En tant que secrétaire d'État aux PME, j'avais proposé au ministre de l'Éducation nationale que, de la sixième à la troisième, chaque élève bénéficie de dix jours de découverte pratique des métiers, en effectuant une sorte de mini-stage. Aujourd'hui, il faudrait rendre cette mesure obligatoire. Par ailleurs, pour beaucoup de jeunes, le concours administratif apparaît comme un parcours du combattant, survalorisant les connaissances académiques, pas toujours en rapport avec les exigences du métier
QUESTION : A vous entendre, le concours n'est plus adapté aux défis de la fonction publique
Renaud DUTREIL (Réponse) : Je suis attaché au principe d'égal accès aux emplois publics posé par l'article 6 de la Déclaration de 1789. Ce principe, qui a engendré le recrutement par concours, doit être appliqué. Or, on constate que les enfants de certaines catégories sociales sont écartés de la fonction publique. Les chances pour un enfant d'ouvrier, d'employé, d'artisan, de commerçant, d'inactif d'accéder à un emploi public sont beaucoup plus faibles que celles d'un enfant d'enseignant ou de cadre supérieur. Pourquoi ? À cause d'une sélection exclusivement fondée sur le savoir scolaire. Du coup, cela engendre une inégalité " socio-culturelle ". Et l'on voit les diplômés de l'enseignement supérieur prendre près d'un tiers des postes des concours de catégorie C, qui sont normalement destinés à des élèves de niveau CAP ou BEP.

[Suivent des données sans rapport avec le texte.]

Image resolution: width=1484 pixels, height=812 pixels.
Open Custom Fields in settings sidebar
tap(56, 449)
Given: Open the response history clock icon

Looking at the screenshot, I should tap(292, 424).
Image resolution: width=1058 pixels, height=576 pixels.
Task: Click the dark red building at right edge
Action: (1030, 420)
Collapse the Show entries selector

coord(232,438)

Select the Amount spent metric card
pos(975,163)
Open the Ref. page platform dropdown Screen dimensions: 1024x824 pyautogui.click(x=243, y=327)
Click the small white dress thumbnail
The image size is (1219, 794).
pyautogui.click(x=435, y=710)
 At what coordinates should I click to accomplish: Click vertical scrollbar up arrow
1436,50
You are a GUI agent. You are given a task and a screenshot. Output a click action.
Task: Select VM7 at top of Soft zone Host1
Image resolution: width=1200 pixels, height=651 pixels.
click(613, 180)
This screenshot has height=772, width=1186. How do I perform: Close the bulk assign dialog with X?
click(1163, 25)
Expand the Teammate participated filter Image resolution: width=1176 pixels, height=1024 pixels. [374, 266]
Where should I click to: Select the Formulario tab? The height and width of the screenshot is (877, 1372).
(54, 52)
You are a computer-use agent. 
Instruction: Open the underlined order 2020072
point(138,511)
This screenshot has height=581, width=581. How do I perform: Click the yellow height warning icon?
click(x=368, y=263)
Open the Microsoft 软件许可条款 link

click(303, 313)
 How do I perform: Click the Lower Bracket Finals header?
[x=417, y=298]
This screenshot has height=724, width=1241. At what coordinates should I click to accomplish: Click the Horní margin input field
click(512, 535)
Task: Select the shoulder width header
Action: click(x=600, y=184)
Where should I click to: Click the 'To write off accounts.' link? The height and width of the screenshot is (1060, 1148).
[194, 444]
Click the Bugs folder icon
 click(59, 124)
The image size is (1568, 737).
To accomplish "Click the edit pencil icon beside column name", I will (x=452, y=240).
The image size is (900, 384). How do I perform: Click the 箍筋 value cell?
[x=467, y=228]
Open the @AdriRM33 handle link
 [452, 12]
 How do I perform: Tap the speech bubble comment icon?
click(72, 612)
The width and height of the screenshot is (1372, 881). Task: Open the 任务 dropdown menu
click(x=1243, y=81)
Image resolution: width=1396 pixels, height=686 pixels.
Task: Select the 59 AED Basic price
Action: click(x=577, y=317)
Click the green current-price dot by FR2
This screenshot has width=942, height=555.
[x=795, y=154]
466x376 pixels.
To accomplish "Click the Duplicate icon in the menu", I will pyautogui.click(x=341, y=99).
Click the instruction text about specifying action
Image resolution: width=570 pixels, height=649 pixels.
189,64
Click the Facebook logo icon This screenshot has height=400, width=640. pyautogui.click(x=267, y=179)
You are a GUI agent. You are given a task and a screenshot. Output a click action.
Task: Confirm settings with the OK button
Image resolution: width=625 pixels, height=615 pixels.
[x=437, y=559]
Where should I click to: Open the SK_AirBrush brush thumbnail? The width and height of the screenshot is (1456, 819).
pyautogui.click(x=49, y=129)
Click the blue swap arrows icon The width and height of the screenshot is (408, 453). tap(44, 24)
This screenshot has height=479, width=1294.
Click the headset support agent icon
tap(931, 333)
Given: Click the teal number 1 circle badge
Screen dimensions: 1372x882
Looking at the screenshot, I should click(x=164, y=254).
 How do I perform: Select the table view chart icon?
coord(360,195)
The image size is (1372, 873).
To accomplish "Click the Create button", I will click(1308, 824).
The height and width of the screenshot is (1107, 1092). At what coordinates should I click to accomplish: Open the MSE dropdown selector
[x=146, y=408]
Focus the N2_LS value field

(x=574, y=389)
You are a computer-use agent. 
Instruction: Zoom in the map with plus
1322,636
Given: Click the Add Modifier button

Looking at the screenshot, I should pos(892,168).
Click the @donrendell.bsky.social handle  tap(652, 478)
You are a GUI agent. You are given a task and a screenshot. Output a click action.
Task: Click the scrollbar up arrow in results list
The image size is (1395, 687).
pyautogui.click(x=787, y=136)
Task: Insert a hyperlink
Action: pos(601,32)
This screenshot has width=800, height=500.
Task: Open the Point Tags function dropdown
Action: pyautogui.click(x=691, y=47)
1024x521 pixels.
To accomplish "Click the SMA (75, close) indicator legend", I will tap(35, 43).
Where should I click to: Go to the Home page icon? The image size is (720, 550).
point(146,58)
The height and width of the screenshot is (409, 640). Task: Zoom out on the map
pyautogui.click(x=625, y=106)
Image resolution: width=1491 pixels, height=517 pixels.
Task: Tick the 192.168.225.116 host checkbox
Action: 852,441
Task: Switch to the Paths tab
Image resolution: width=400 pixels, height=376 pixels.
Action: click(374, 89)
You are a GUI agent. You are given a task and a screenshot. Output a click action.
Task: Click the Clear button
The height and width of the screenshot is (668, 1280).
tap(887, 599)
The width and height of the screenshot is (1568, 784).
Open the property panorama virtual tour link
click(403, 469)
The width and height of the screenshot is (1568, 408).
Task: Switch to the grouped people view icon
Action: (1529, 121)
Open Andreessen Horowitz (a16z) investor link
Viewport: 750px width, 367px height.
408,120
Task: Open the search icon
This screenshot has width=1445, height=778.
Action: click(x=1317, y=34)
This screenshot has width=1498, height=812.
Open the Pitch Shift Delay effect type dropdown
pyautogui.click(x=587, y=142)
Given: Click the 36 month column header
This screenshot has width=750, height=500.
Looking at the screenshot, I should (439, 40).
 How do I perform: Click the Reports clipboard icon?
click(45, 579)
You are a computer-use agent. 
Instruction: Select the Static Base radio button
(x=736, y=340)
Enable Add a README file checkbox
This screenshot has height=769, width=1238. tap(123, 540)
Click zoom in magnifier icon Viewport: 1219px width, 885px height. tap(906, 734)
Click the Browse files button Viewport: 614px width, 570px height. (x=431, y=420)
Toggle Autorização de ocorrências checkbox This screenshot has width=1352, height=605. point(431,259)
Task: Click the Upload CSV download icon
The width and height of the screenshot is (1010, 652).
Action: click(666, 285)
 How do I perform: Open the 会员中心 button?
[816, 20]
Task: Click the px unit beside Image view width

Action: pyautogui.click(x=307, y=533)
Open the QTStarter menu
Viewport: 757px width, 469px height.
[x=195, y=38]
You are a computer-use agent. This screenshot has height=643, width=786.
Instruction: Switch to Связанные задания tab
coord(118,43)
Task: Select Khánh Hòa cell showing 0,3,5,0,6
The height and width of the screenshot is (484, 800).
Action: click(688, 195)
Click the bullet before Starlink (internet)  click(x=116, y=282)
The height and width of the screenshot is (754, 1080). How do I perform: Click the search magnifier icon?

Bien sûr, il faut souhaiter une élévation générale du niveau scolaire, mais cela ne doit pas masquer l'injustice actuelle. La fonction publique ne doit pas être réservée à une minorité privilégiée par sa maîtrise du savoir, elle doit être ouverte à tous.
Si le système du concours exclut de la fonction publique un certain nombre de jeunes, s'il sélectionne sur des savoirs académiques abstraits, alors que ces connaissances ne sont pas justifiées par les emplois offerts, alors il faut repenser les concours, imaginer d'autres voies d'accès! C'est pour cela que j'ai proposé le Pacte - parcours d'accès aux carrières de la territoriale et de l'État.
QUESTION : Vous proposez de rendre la fonction publique accessible, par des formations en alternance, aux jeunes sans qualification et aux seniors. Pouvez-vous nous donner des précisions ?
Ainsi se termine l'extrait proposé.